When Whitney DeCamp, director of the Kercher Center for Social Research at Western Michigan University, would tell people he studies criminology, he would typically be met with responses like “You teach people how to collect evidence?” or “You do forensic psychology?”
The answer: Neither one.
“Nobody understands what that (criminology) is,” he says. “So I stopped telling people I study criminology. I just say sociology.”
After that, he gets this reaction: “Oh, that’s nice.”
But the work that DeCamp, 33, does is certainly more than just “nice.” DeCamp studies the nature of crime and what causes it. His most recent research projects
examined whether playing violent video games might be a factor that prompts violent behavior.
The short answer: It doesn’t seem to. But more on that later.
DeCamp, an associate professor of sociology, admits he sort of stumbled onto his profession. Growing up in Chanceford Township, in York County, Pennsylvania, along the Susquehanna River — “the middle of nowhere,” he says — DeCamp was home-schooled and graduated from high school a year early. His planned course of action: find a job and figure out his next move. Six months later, the then-17-year-old
DeCamp remained unemployed and still unclear about his future.
“I realized I quickly needed to change course,” he says. “This was not working.”
No occupation had yet caught his interest, so DeCamp grabbed a college catalog and flipped it open. Criminal justice popped out at him. Becoming a police officer would work, he thought. Perhaps influenced by the numerous “fictionalized versions” of policing on television shows, DeCamp says, he deemed it compatible with his personality.
“Which, in retrospect, was a terrible decision,” he says, laughing.
As a student at York College of Penn-sylvania, DeCamp worked on the college’s all-student security force. This job, plus an internship, led DeCamp to realize that becoming a police officer would not suit him well.
“I was horribly out of shape and would not have worked out at all in that field, but it led me down the path to where I am now, so I don’t have any regrets,” he says.
DeCamp completed a bachelor’s degree in criminal justice and continued in this field but on a different path: academia. He went on to earn a master’s degree in administration of justice at Shippensburg University, in Pennsylvania, and a Ph.D. in criminology at the University of Delaware. Then he faced another decision: Teach criminology or research it? He chose both.
He says a job that fits his personality “needs to be some teaching, some research and some service. So I was lucky enough to get this job here — and it’s the right balance.”
DeCamp’s interest in exploring the impact of playing violent video games was another thing he sort of stumbled on. He attended a discussion on propensity score matching led by criminology and criminal justice professor Ray Paternoster, who taught at the University of Maryland until his death last year.

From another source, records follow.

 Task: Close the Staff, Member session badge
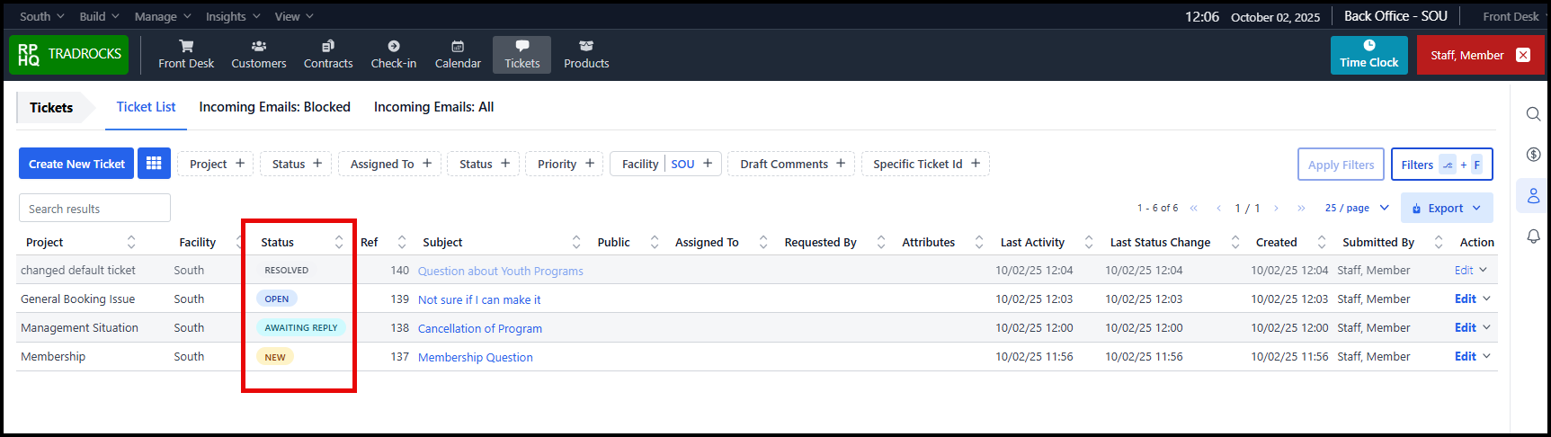pos(1523,55)
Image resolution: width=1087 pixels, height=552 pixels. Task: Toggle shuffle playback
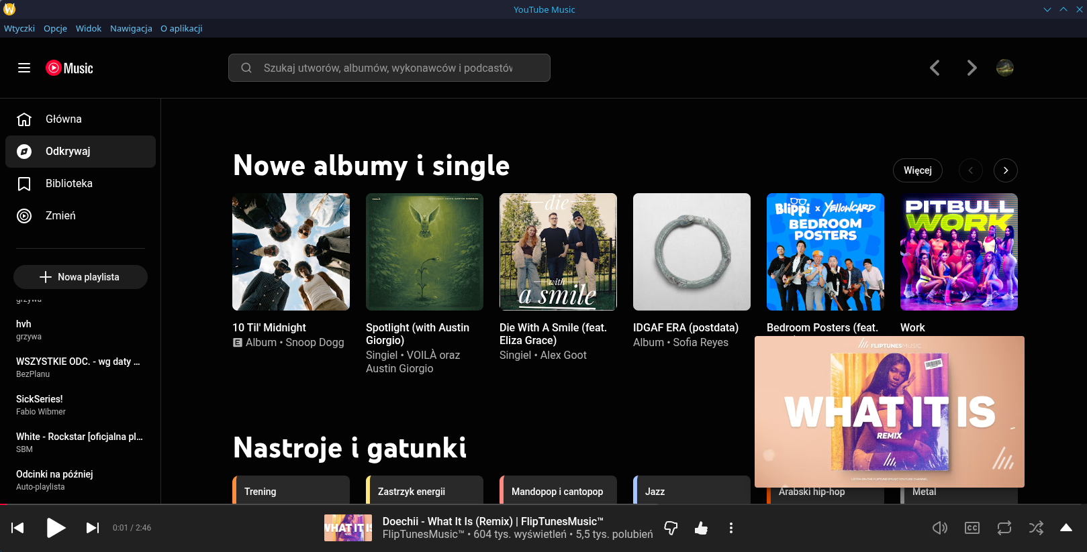pyautogui.click(x=1036, y=528)
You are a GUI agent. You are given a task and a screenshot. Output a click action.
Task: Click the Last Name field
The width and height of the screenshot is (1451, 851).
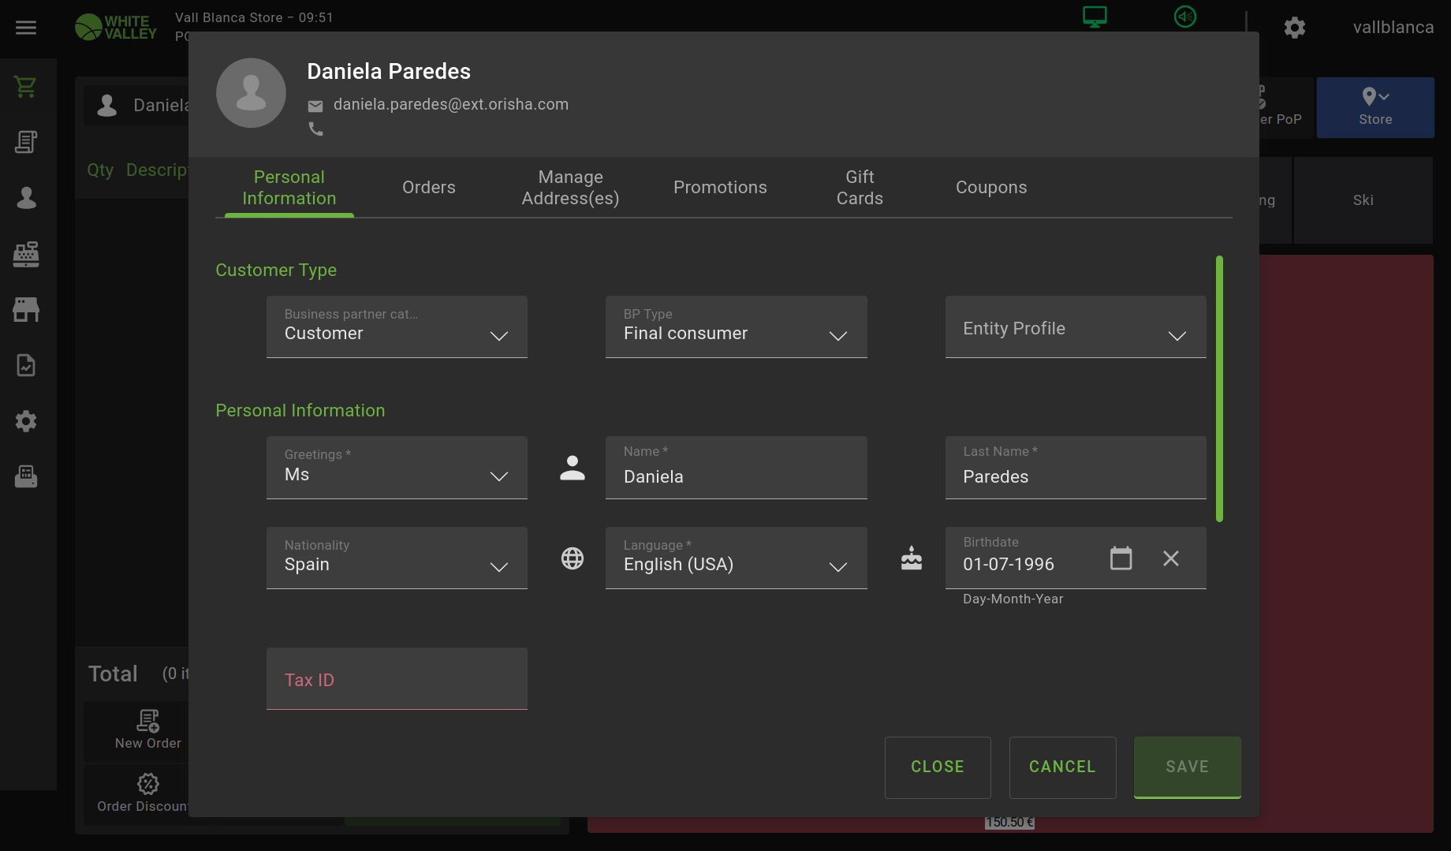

Propensity score matching is a statistical technique that aims to reduce or eliminate selection bias in research and thus create a random-like experiment by matching participants in a study group with participants in a control group who have similar propensity scores. (Selection bias in this case is the bias introduced when some children choose to play violent video games and others do not, and that choice is the result of different personalities rather than random selection.)
This methodology intrigued DeCamp and he wanted to use it. At the time, he had been following news stories about violence and video games, especially stories regarding state-level legislation to block sales of the games to minors.
“I think at some point I just put two and two together and realized that the method I wanted to use for something would be a great fit for this topic,” DeCamp says.
In all, DeCamp has conducted five studies on video games, mostly sampling eighth- and 11th-graders in surveys conducted by the Center for Drug and Health Studies at the University of Delaware. Three of DeCamp’s studies specifically looked at whether there’s a relationship between playing violent video games and engaging in violent behavior.
“This research seems to show that there’s not really a relationship there,” DeCamp says.
Other predictors of violent behavior were much stronger in the model than playing violent video games, DeCamp says. These predictors include whether a child comes from a safe home and whether they have experienced violence in their home.
“If you saw violence in your home, that’s another thing that tends to be related to violence,” he says. “Just the nature of the relationship with your parents is another big factor. People who have close, positive relationships with their parents are a lot less likely to engage in violence — regardless of whether they play video games or not.”
Criminologists study the social bond theory, he says. Four principal elements comprise this theory, including attachment.
“One of the key components is parental attachment,” DeCamp says, “and it’s not because your parents can necessarily communicate a lesson to you per se. It’s because, if you’re going to commit an act of violence, one of the things you might consider is: What will my parents think?”
Perhaps not on a conscious level, he says, but a child doesn’t want to disappoint his or her parents. “It impacts their judgment in some way,” DeCamp says.
DeCamp currently has a study in progress that takes a further look at parental influences on whether a child plays violent games.
“I’m also working on a few other studies not related to games that also examine deviance and victimization,” he says.
If someone wants to know why a person commits a crime, DeCamp says, he can’t speak about a specific individual, but he can speak in generalities.
“It comes from upbringing, relationships with their parents, (and) what peers they’re around,” DeCamp says. “Those are the kinds of things we look at when determining what causes crime.”